=== AIM OF THE EXERCISE ===
Verbatim output of the lines below is required, with the images omitted.

+---+

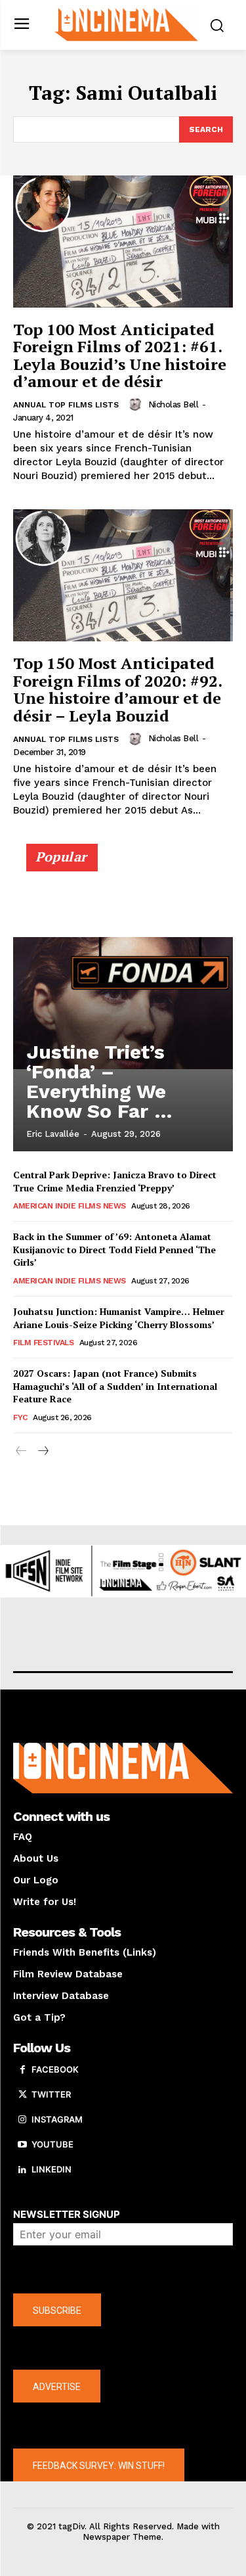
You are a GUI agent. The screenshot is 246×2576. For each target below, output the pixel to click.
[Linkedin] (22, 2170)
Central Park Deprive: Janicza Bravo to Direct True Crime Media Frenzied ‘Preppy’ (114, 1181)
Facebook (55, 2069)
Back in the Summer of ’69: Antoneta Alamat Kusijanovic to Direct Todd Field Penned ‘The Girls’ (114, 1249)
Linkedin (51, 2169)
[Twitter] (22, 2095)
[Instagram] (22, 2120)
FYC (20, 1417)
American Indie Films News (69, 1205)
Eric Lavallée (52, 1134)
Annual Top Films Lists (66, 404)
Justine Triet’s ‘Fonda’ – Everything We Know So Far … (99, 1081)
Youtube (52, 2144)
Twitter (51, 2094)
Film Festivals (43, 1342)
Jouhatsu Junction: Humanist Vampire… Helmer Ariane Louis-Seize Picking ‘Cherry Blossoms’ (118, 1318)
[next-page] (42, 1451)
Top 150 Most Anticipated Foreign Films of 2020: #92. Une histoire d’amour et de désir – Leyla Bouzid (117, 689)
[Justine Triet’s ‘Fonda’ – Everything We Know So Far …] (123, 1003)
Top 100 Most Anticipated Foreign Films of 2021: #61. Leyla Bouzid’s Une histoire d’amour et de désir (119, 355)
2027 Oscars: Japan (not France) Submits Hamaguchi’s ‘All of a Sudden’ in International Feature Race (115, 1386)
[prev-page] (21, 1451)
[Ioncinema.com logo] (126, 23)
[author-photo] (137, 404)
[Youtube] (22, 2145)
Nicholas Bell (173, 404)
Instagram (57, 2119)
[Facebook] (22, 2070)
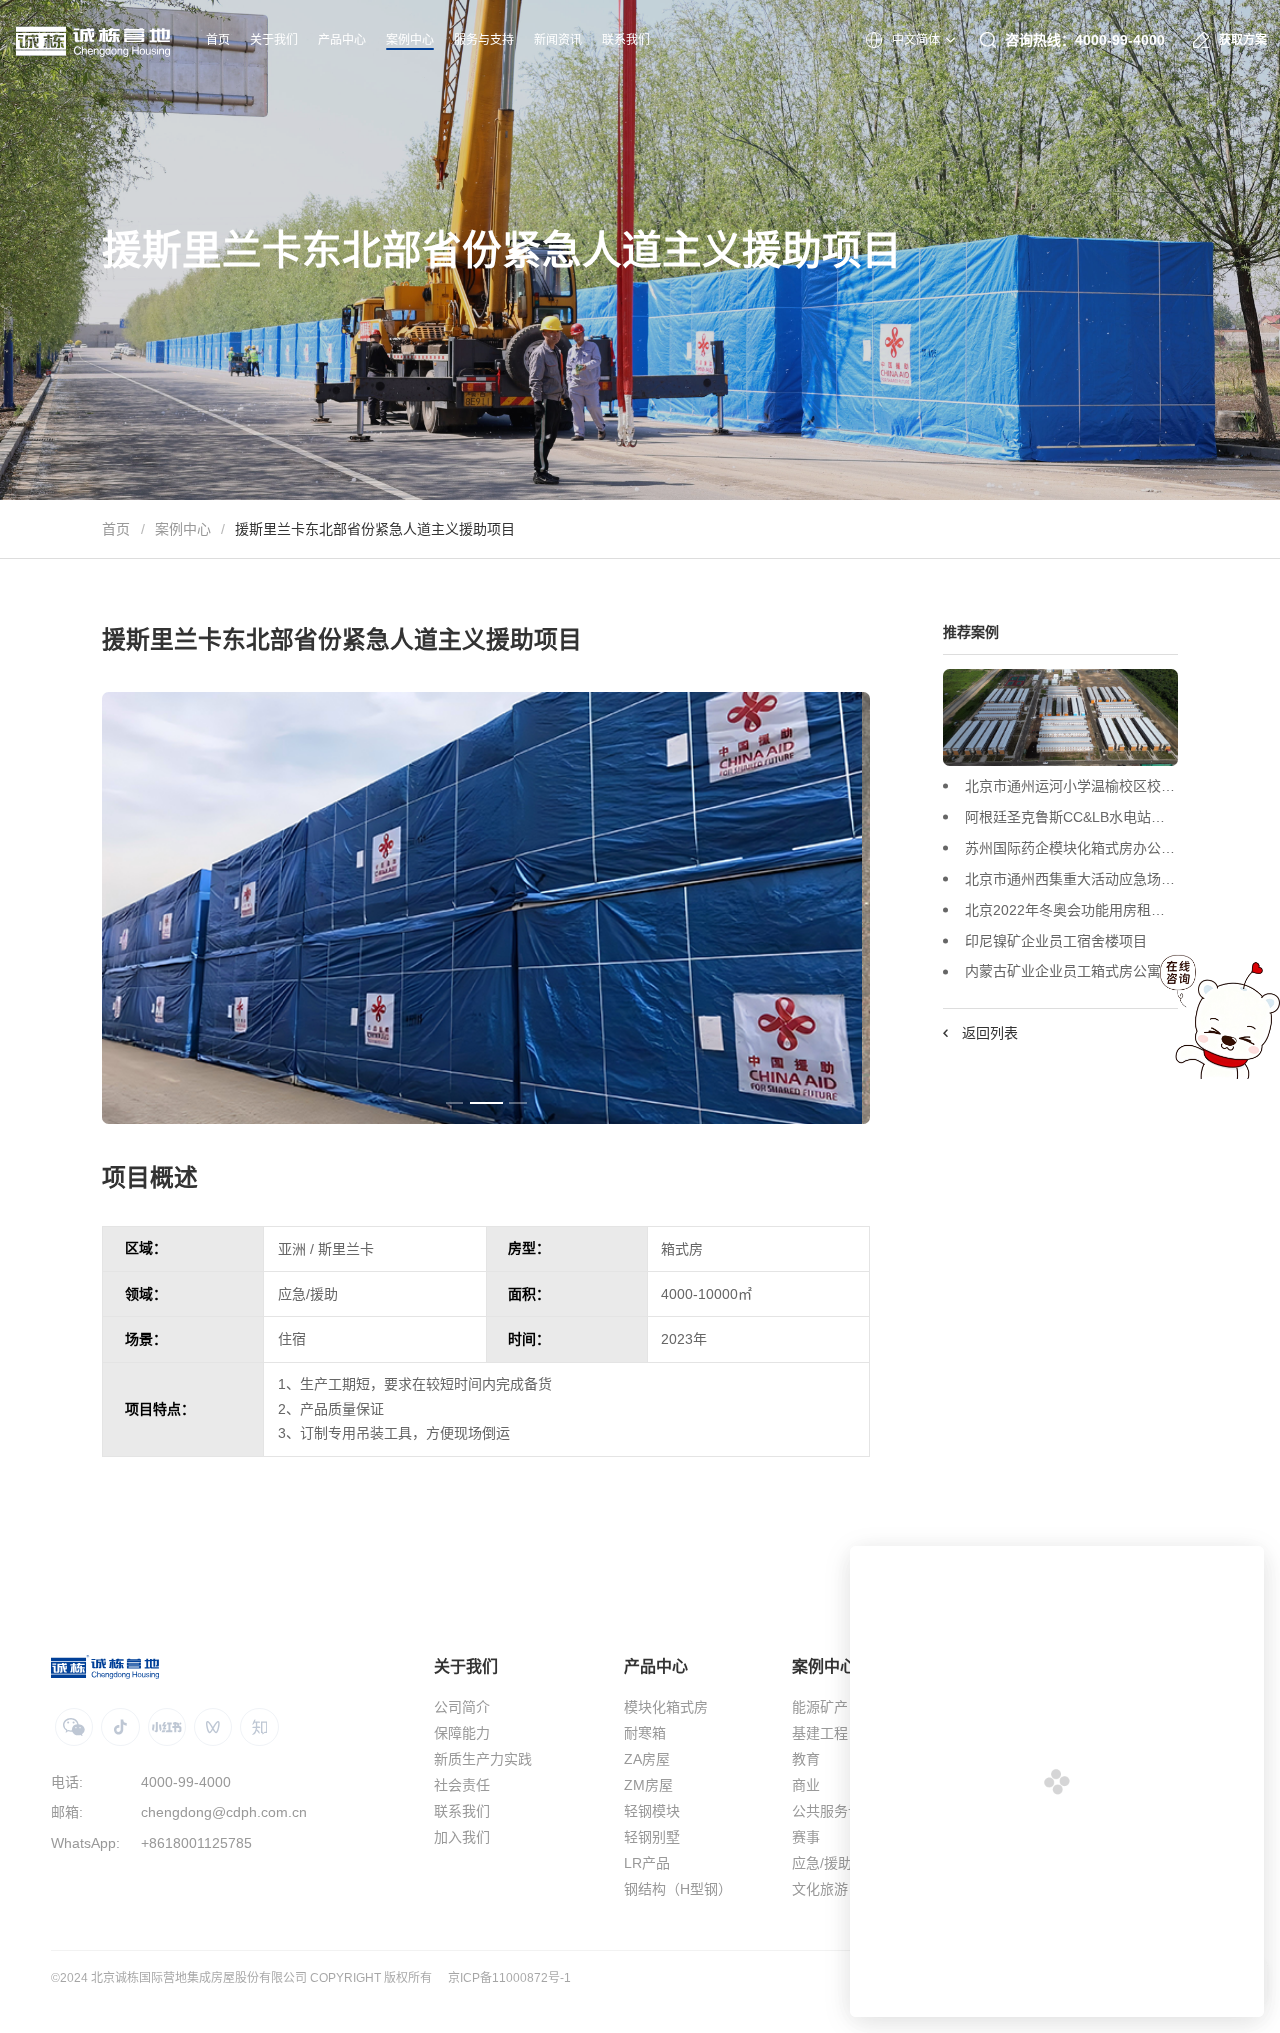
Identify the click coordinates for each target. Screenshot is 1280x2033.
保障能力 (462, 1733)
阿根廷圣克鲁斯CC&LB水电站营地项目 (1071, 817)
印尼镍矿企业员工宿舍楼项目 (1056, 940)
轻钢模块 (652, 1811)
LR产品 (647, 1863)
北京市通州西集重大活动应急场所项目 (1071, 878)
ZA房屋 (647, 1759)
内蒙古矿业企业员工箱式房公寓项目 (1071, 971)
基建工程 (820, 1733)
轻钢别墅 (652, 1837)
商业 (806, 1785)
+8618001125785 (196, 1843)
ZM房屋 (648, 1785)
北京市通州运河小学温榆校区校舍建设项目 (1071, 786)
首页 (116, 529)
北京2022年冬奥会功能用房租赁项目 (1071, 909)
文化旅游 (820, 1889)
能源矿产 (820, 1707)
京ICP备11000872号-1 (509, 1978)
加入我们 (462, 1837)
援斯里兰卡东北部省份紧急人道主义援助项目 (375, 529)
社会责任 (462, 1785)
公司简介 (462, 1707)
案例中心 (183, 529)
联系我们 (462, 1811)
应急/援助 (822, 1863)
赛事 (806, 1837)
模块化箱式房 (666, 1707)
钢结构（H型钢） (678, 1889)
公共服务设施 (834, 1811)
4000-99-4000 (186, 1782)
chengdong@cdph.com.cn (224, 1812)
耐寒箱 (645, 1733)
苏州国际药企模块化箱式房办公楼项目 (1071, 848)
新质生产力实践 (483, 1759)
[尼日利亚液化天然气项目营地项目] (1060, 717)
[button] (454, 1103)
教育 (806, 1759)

+---+

=== EXPECTED ANSWER ===
You are a GUI agent. The screenshot is 246×2576. For each target below, output the pixel to click.
[Linkedin] (22, 2170)
Central Park Deprive: Janicza Bravo to Direct True Crime Media Frenzied ‘Preppy’ (114, 1181)
Facebook (55, 2069)
Back in the Summer of ’69: Antoneta Alamat Kusijanovic to Direct Todd Field Penned ‘The Girls’ (114, 1249)
Linkedin (51, 2169)
[Twitter] (22, 2095)
[Instagram] (22, 2120)
FYC (20, 1417)
American Indie Films News (69, 1205)
Eric Lavallée (52, 1134)
Annual Top Films Lists (66, 404)
Justine Triet’s ‘Fonda’ – Everything We Know So Far … (99, 1081)
Youtube (52, 2144)
Twitter (51, 2094)
Film Festivals (43, 1342)
Jouhatsu Junction: Humanist Vampire… Helmer Ariane Louis-Seize Picking ‘Cherry Blossoms’ (118, 1318)
[next-page] (42, 1451)
Top 150 Most Anticipated Foreign Films of 2020: #92. Une histoire d’amour et de désir – Leyla Bouzid (117, 689)
[Justine Triet’s ‘Fonda’ – Everything We Know So Far …] (123, 1003)
Top 100 Most Anticipated Foreign Films of 2021: #61. Leyla Bouzid’s Une histoire d’amour et de désir (119, 355)
2027 Oscars: Japan (not France) Submits Hamaguchi’s ‘All of a Sudden’ in International Feature Race (115, 1386)
[prev-page] (21, 1451)
[Ioncinema.com logo] (126, 23)
[author-photo] (137, 404)
[Youtube] (22, 2145)
Nicholas Bell (173, 404)
Instagram (57, 2119)
[Facebook] (22, 2070)
Identify the click coordinates for each target. Screenshot is 1280x2033.
保障能力 (462, 1733)
阿根廷圣克鲁斯CC&LB水电站营地项目 (1071, 817)
印尼镍矿企业员工宿舍楼项目 (1056, 940)
轻钢模块 (652, 1811)
LR产品 (647, 1863)
北京市通州西集重大活动应急场所项目 (1071, 878)
ZA房屋 (647, 1759)
内蒙古矿业企业员工箱式房公寓项目 (1071, 971)
基建工程 (820, 1733)
轻钢别墅 (652, 1837)
商业 (806, 1785)
+8618001125785 (196, 1843)
ZM房屋 (648, 1785)
北京市通州运河小学温榆校区校舍建设项目 (1071, 786)
首页 (116, 529)
北京2022年冬奥会功能用房租赁项目 (1071, 909)
文化旅游 (820, 1889)
能源矿产 (820, 1707)
京ICP备11000872号-1 (509, 1978)
加入我们 (462, 1837)
援斯里兰卡东北部省份紧急人道主义援助项目 (375, 529)
社会责任 (462, 1785)
公司简介 (462, 1707)
案例中心 (183, 529)
联系我们 (462, 1811)
应急/援助 (822, 1863)
赛事 (806, 1837)
模块化箱式房 (666, 1707)
钢结构（H型钢） (678, 1889)
公共服务设施 (834, 1811)
4000-99-4000 (186, 1782)
chengdong@cdph.com.cn (224, 1812)
耐寒箱 (645, 1733)
苏州国际药企模块化箱式房办公楼项目 (1071, 848)
新质生产力实践 (483, 1759)
[尼日利亚液化天然气项目营地项目] (1060, 717)
[button] (454, 1103)
教育 (806, 1759)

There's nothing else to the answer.